ROC curves for each model are shown in Figure 2. The models have adequate discrimination between men who will and will not receive an EOS biopsy; the area under the ROC curve for men ever and never prompted for a biopsy is 0.74 (95% CI=0.72,0.76) and 0.77 (95% CI=0.76,0.78), respectively.
Site size has a modest impact on the variability of EOS biopsy adherence. The intraclass correlation coefficient (ICC) for site size and EOS biopsy adherence among men ever prompted for a biopsy is 0.11 (0.11 for small sites; 0.07 for large sites). Among men never prompted for a biopsy ICC=0.08 (0.08 for small sites; 0.05 for large sites).
Discussion
The goal of this research was to identify factors prospectively associated with the EOS biopsy in the PCPT. More specifically, we sought to determine which factors identifiable at year 6 were associated with a participant’s willingness to undergo an invasive procedure one year later.

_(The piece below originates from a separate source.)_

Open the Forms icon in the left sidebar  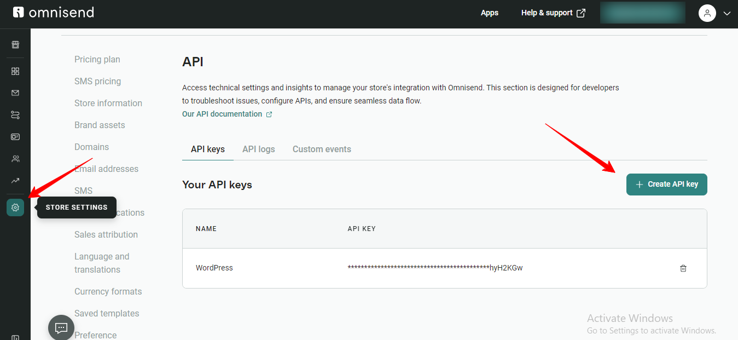pyautogui.click(x=15, y=136)
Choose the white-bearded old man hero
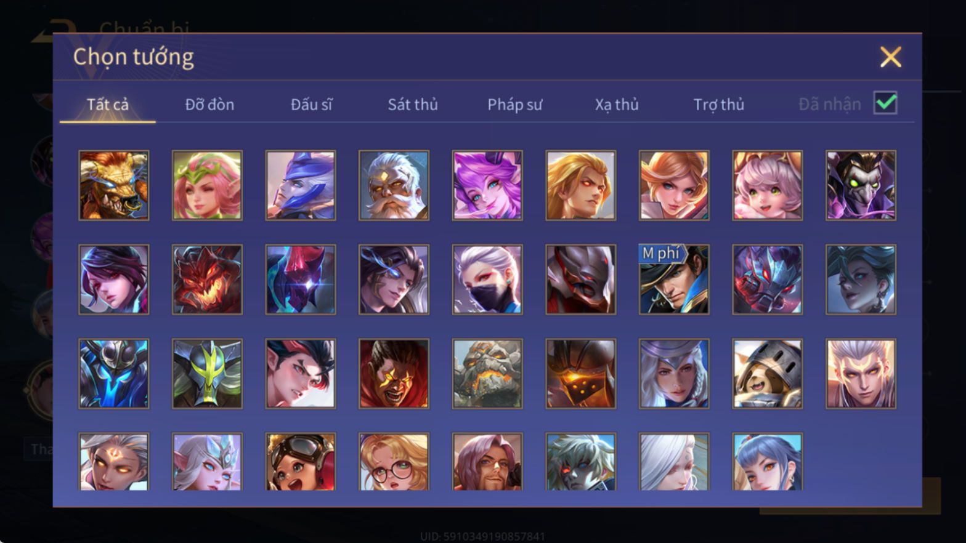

The PCPT is unique because it was a prevention, rather than a treatment, trial: the biopsy procedure was critical for evaluating the intervention, but not clinically indicated for most participants. A recent study examining the use of research biopsies in therapeutic clinical trials shows that participants may not have a clear understanding of the risks and benefits of these procedures, suggesting that researchers need to improve study protocols and informed consents to ensure that participants fully understand the study procedures and requirements.[23] This is particularly important in trials like the PCPT where the EOS biopsy happens 7 years after participant enrollment.
Interpretation of Results
Our results show that a variety of participant and site characteristics are associated with participant adherence to the invasive EOS requirement. At the participant level, adherence with study schedule and procedures and general good health is associated with higher EOS biopsy rates; participants at sites that were larger and/or procured R&A grants also had higher EOS biopsy rates.
Probstfield and colleagues have identified failing to adhere to the study agent regimen, missing a study visit, and going off study treatment as “red flags” [24, 25] that should be addressed during the course of the trial to keep participants fully engaged in trial activities and outcomes ascertainment.
These “red flags” coincide with the general adherence factors identified in this analysis as being associated with EOS biopsy adherence. While the analysis does not indicate that improving adherence to study requirements will improve adherence to the EOS biopsy, it does lend support to their status as “red flags.”
Our study found that older men were less adherent, as did the PLCO for any diagnostic procedure [5]. In the PCPT, the lower EOS biopsy adherence rate for older participants could be related to the perceived physical demands of the procedure or age-related medical contraindications. For example, one of the reasons physicians recommended that participants not obtain the EOS biopsy was the need to stop anticoagulation medication for this study-specific procedure. It is important to note that these physicians were not associated with the study, so their primary concern was the well-being of their patients.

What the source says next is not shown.